* **EXERCISE DIRECTIONS**:
Rewrite every row below, including its request, and scale each coordinate in the answers by 2.05, rounding to the nearest whole number with halves rounded up. Leave the pictures out of your answer.

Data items

↓↓↓

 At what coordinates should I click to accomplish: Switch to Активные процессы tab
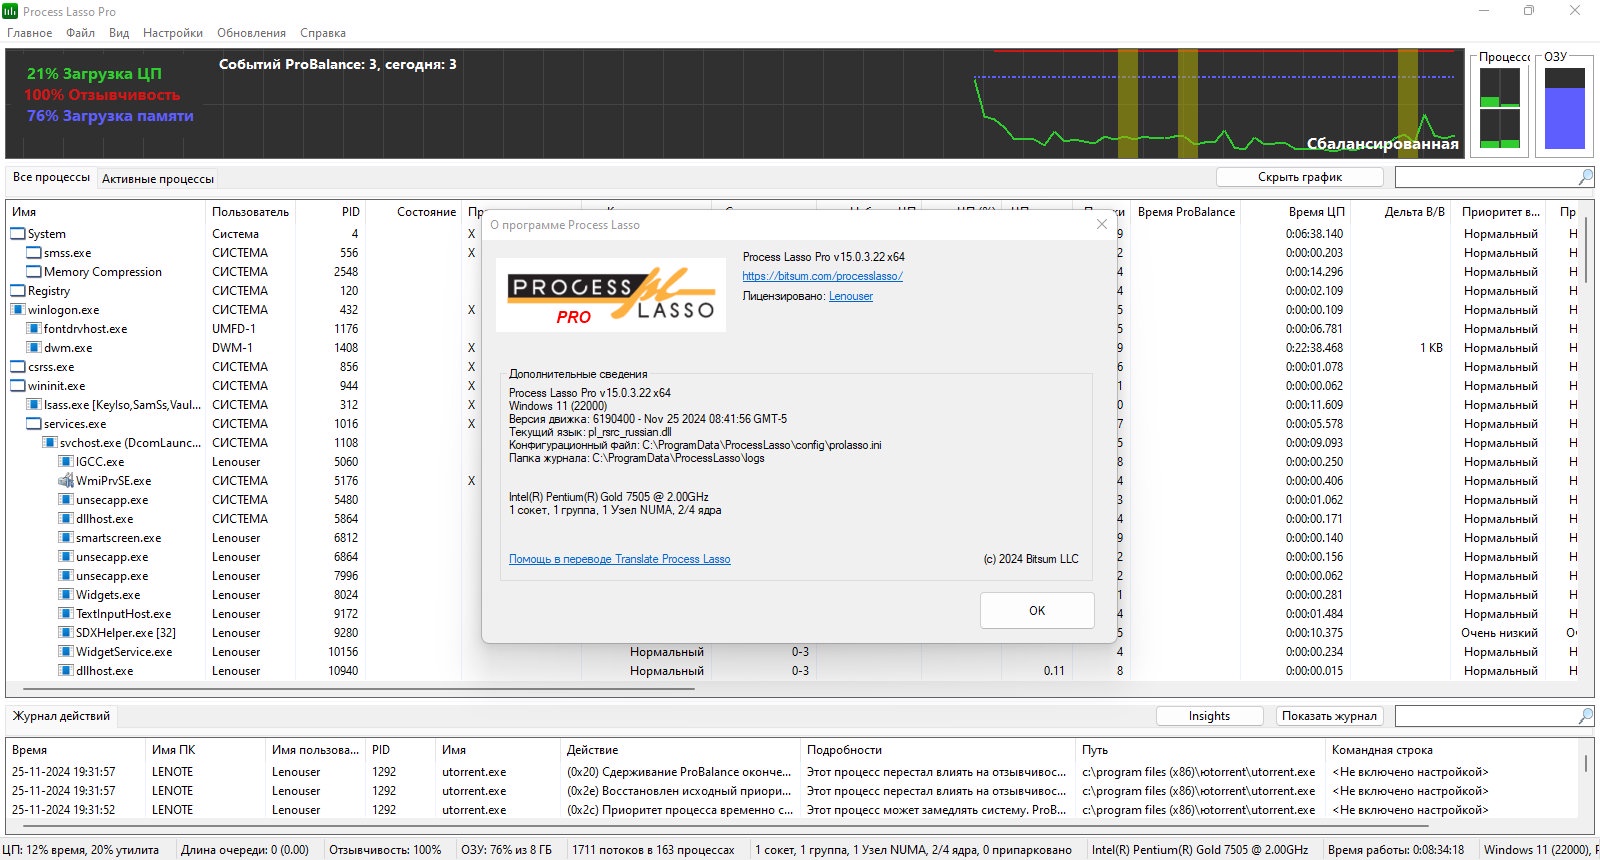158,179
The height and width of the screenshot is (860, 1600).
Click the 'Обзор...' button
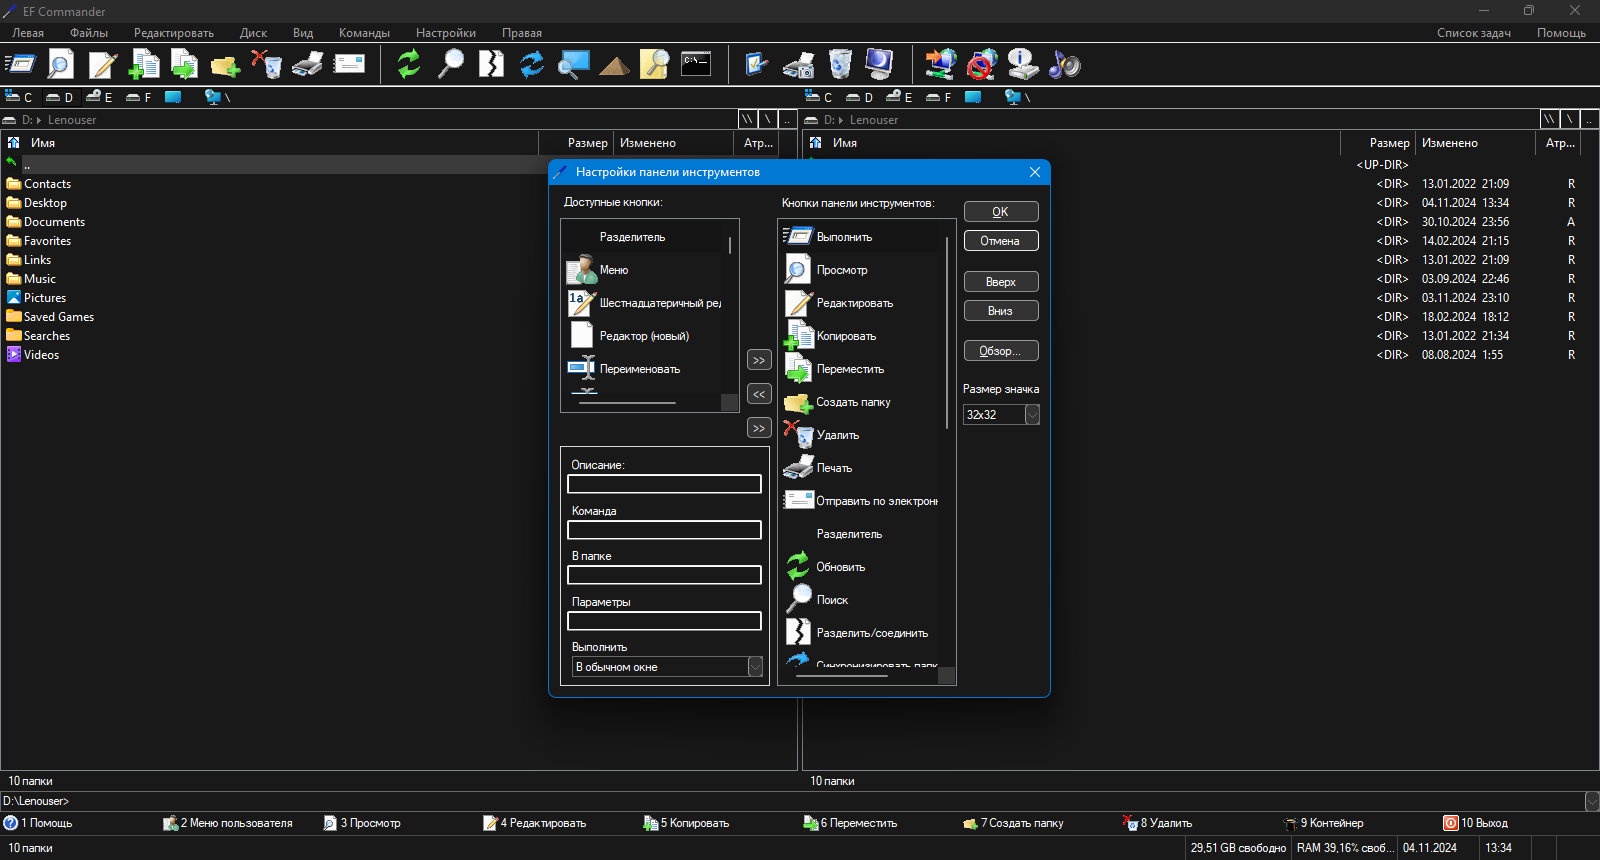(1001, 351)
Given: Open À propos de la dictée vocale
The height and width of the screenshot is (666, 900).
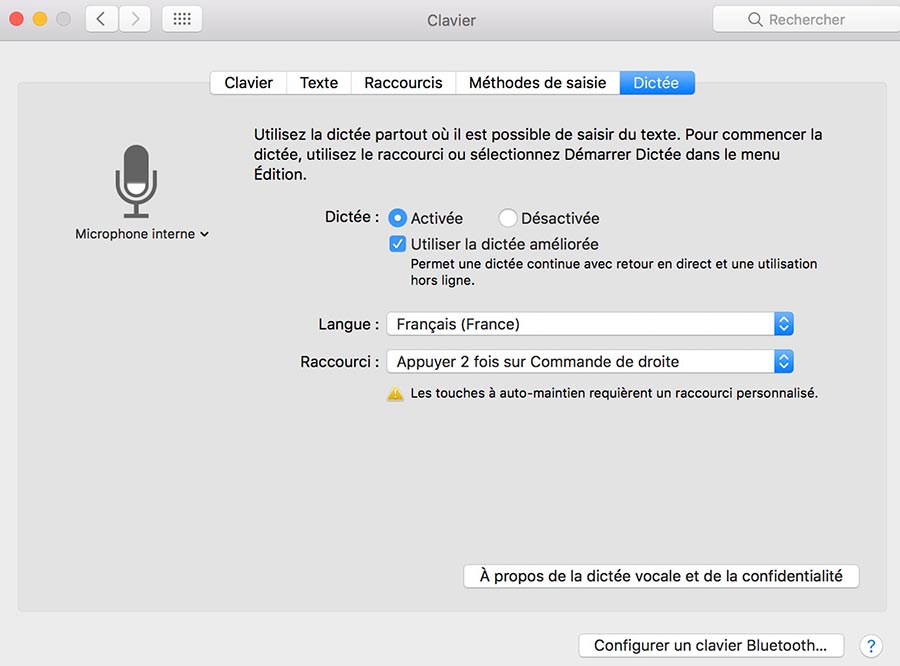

↑↑↑

* **EXERCISE OUTPUT**:
 At what coordinates should I click to accomplish: Switch to Активные процессы tab
324,367
The height and width of the screenshot is (860, 1600).
Click the 'Обзор...' button
(2052, 720)
Given: Open À propos de la dictée vocale
The height and width of the screenshot is (666, 900).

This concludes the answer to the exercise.